→ EXERCISE INSTRUCTIONS
**A)** Determine whether each statement agrees with the notebook excerpt on molecule representations, answering yes or no and quoting the deciding words: (i) the LIPO dataset relates molecular structure to lipophilicity; (ii) Mol2VecFingerprint is imported from deepchem.feat; (iii) the featurizers are instantiated in the cell marked In [20].
**B)** Extend the notebook excerpt on molecule representations beyond its final line.

→ QUOTED TEXT
☆ ☆ ☆ ☆ ☆ ☆ ☆

# Obtaining BO results from different molecule representation

## Step 1: Load Model Dataset from DeepChem
In the present demonstration, we will use a model dataset *LIPO* correlating molecular structure with lipophilicity, a typical quantitative-structure property relationship (QSPR) modelling task.

Hersey, A. ChEMBL Deposited Data Set - AZ dataset; 2015. https://doi.org/10.6019/chembl3301361

In [20]:
import deepchem as dc
import numpy as np
import pandas as pd
from deepchem.feat import CircularFingerprint, RDKitDescriptors, Mol2VecFingerprint

In [24]:
# Instantiate featurizers
rdkit_featurizer = dc.feat.RDKitDescriptors()

☆ ☆ ☆ ☆ ☆ ☆ ☆

→ RECORDED INFORMATION
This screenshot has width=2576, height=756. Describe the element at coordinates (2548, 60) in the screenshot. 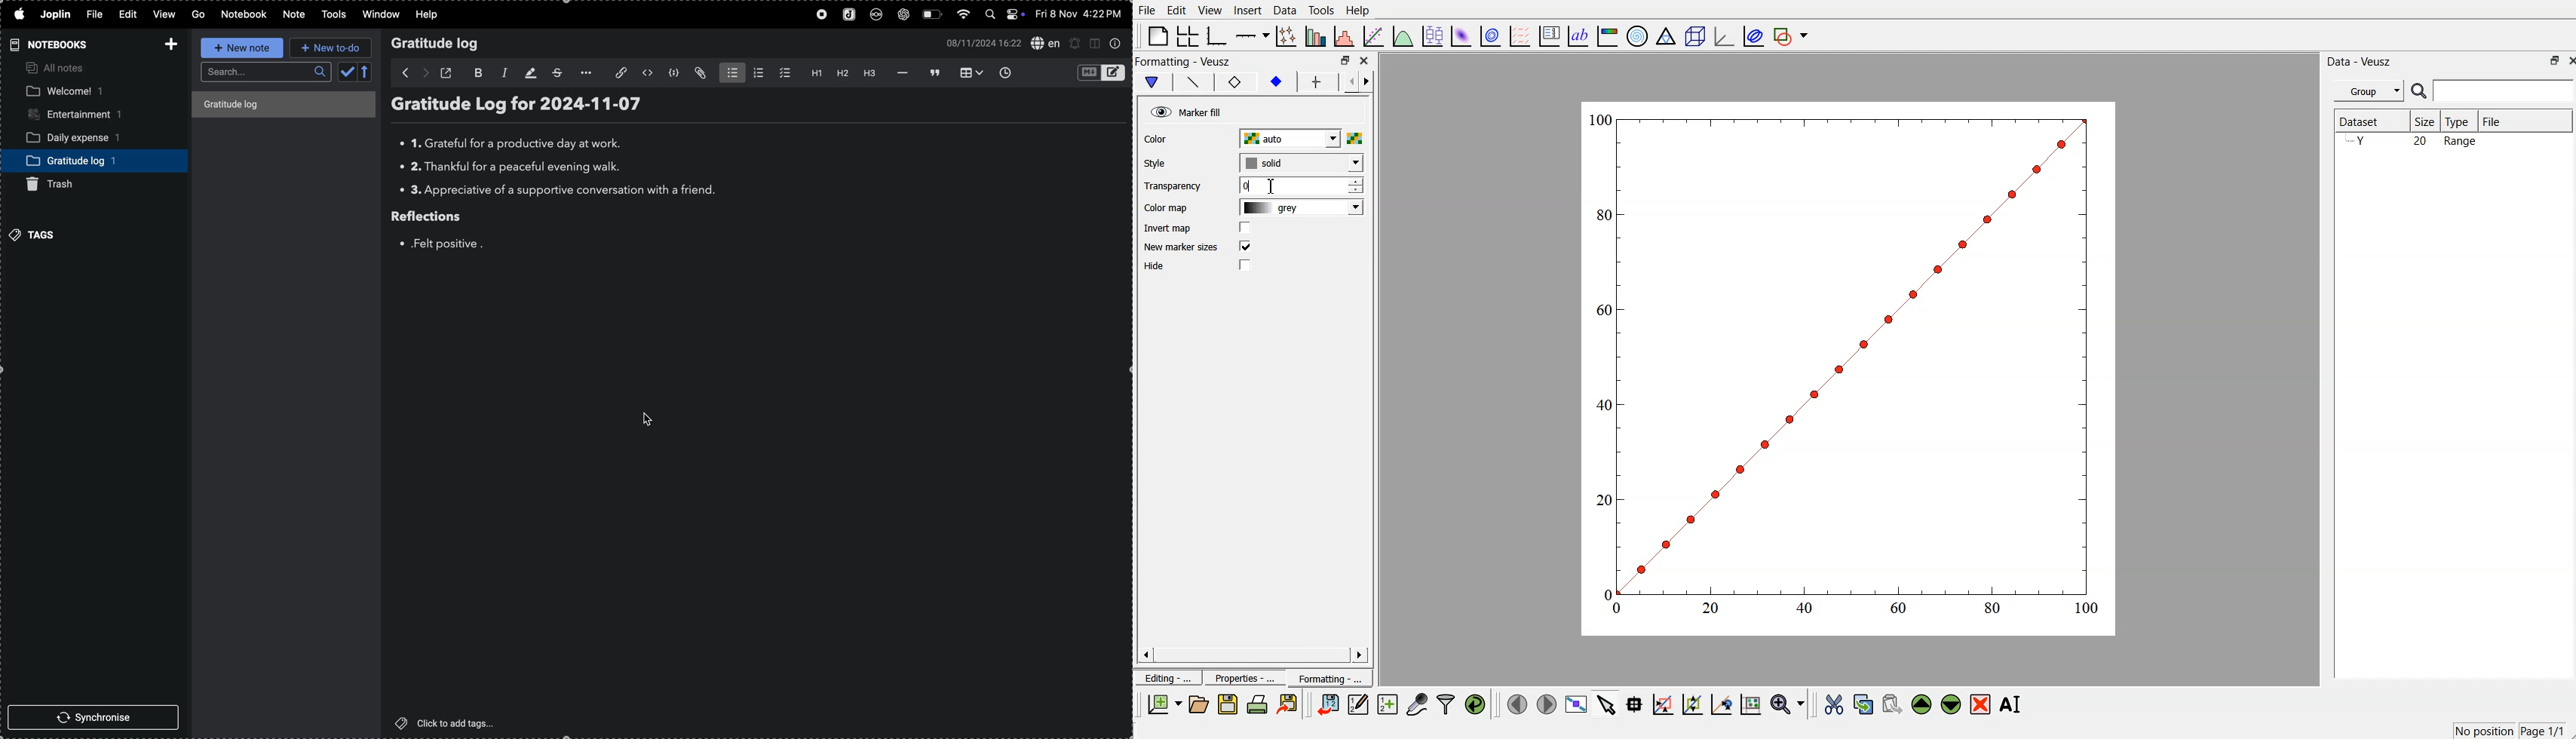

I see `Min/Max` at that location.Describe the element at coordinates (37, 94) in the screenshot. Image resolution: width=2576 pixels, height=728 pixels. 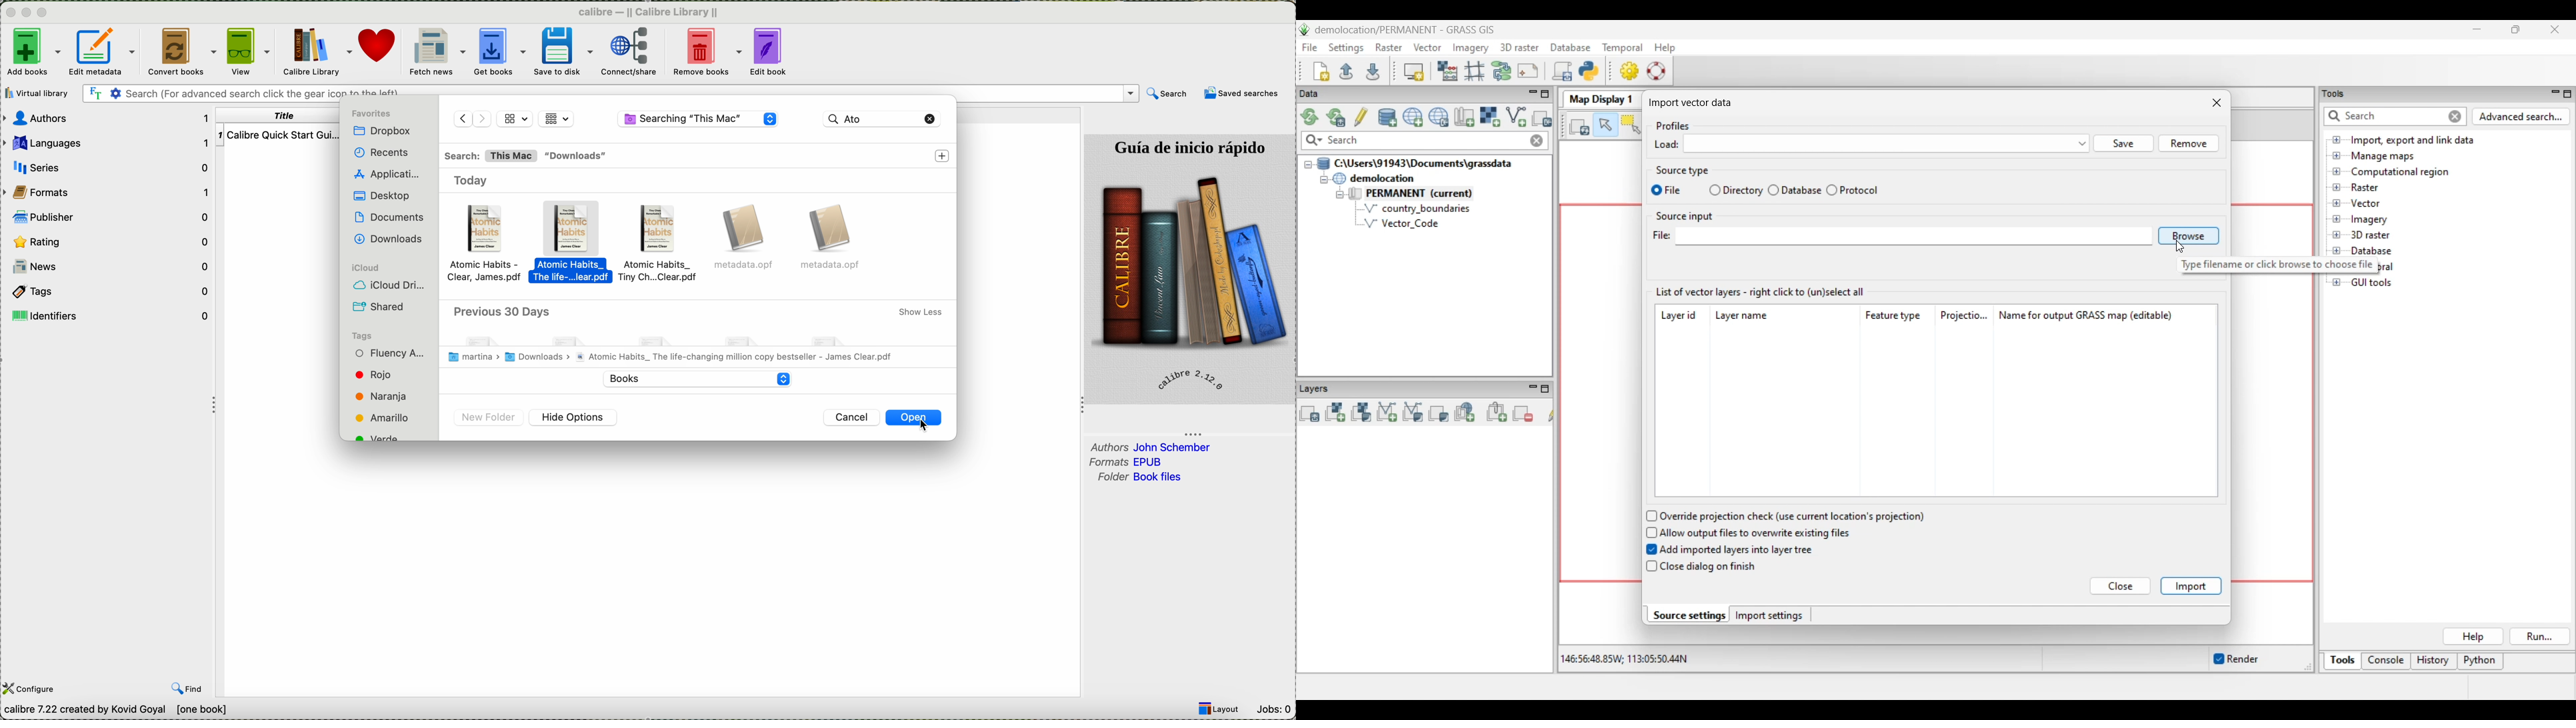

☆ ☆ ☆ ☆ ☆ ☆ ☆

→ RESULTS OF THE EXERCISE
**A)**
(i) Yes: "correlating molecular structure with lipophilicity"
(ii) Yes: "from deepchem.feat import CircularFingerprint, RDKitDescriptors, Mol2VecFingerprint"
(iii) No: "In [24]:" precedes "# Instantiate featurizers"

**B)**
ecfp_featurizer = dc.feat.CircularFingerprint()
mol2vec_featurizer = dc.feat.Mol2VecFingerprint()
mordred_featurizer = dc.feat.MordredDescriptors()

In [23]:
# Load the Lipophilicity dataset
tasks, datasets, transformers = dc.molnet.load_lipo(featurizer=ecfp_featurizer)

train_dataset, valid_dataset, test_dataset = datasets
X, y = train_dataset.X, np.ravel(train_dataset.y) 
# Check the shape of the dataset
X.shape

(3360, 2048)